Pharaoh Amenhotep I (‘Amun is satisfied’) was the second ruler of Egypt’s XVIII Dynasty. His father Ahmose I, had reunited Egypt and ejected the Hyksos invaders who had settled in the Nile Delta around 1640 BC. Amenhotep ascended the throne in 1525 and reigned for 21 years. He led successful campaigns in Nubia (northern Sudan) and Libya, while embarking on ambitious temple construction in Upper Egypt. His domains prospered to such an extent that he was deified on his death, as was his mother, who survived him.
His original tomb was either robbed or thought to be unsafe, so his body was moved, probably several times. His mummy ended up in the Deir el-Bahari cache of forty rulers and other notables. All the royal mummies from the cache, discovered in 1881, were opened and studied in the 19th and 20th centuries, with one exception – Amenhotep I.

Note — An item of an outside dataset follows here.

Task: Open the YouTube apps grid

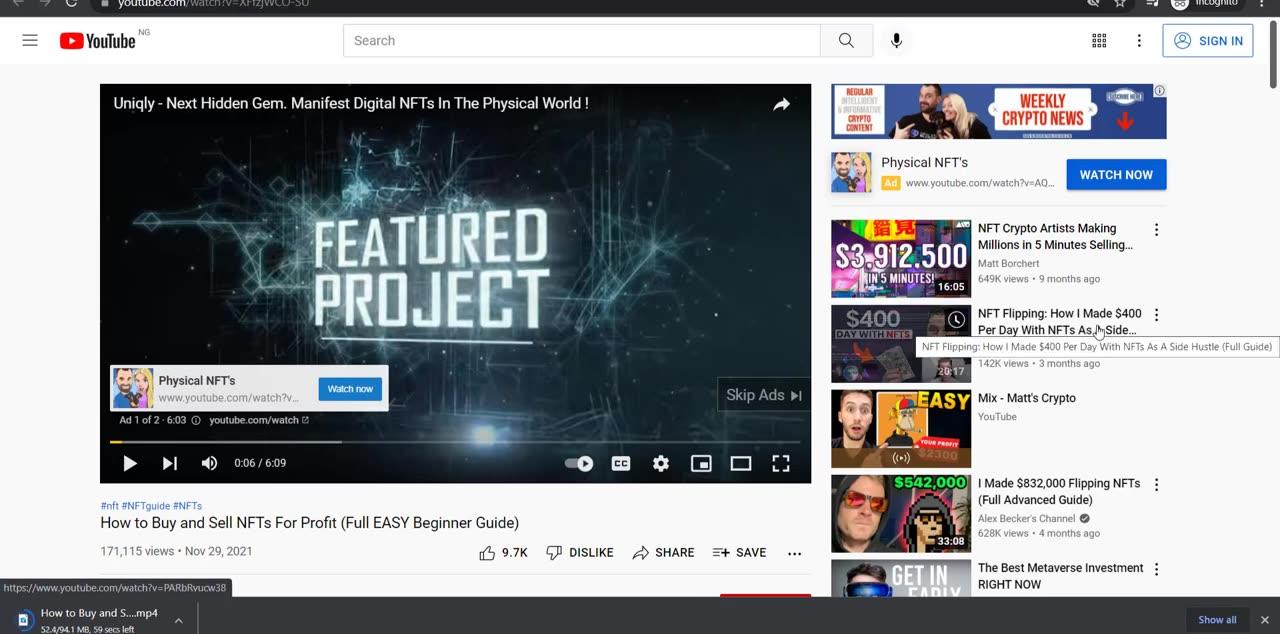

The mummy was perfectly wrapped, decorated with flower garlands, the lifelike face mask inset with semi-precious stones. Amenhotep’s body has been X-rayed twice. But now radiologist at Cairo University Professor Sahar Saleem and Egyptologist Dr Zahi Hawass, have used CT imaging to digitally 'unwrap' the body without disturbing the mask, the ornaments and bandages, or the mummy itself. The body was well-preserved, revealing that the pharaoh was about 35 years old when he died. He was about 169cm tall, had excellent teeth, and had been circumcised. His appearance resembled that of his father – a small, narrow nose, curly hair, and a narrow chin. His upper teeth protruded slightly.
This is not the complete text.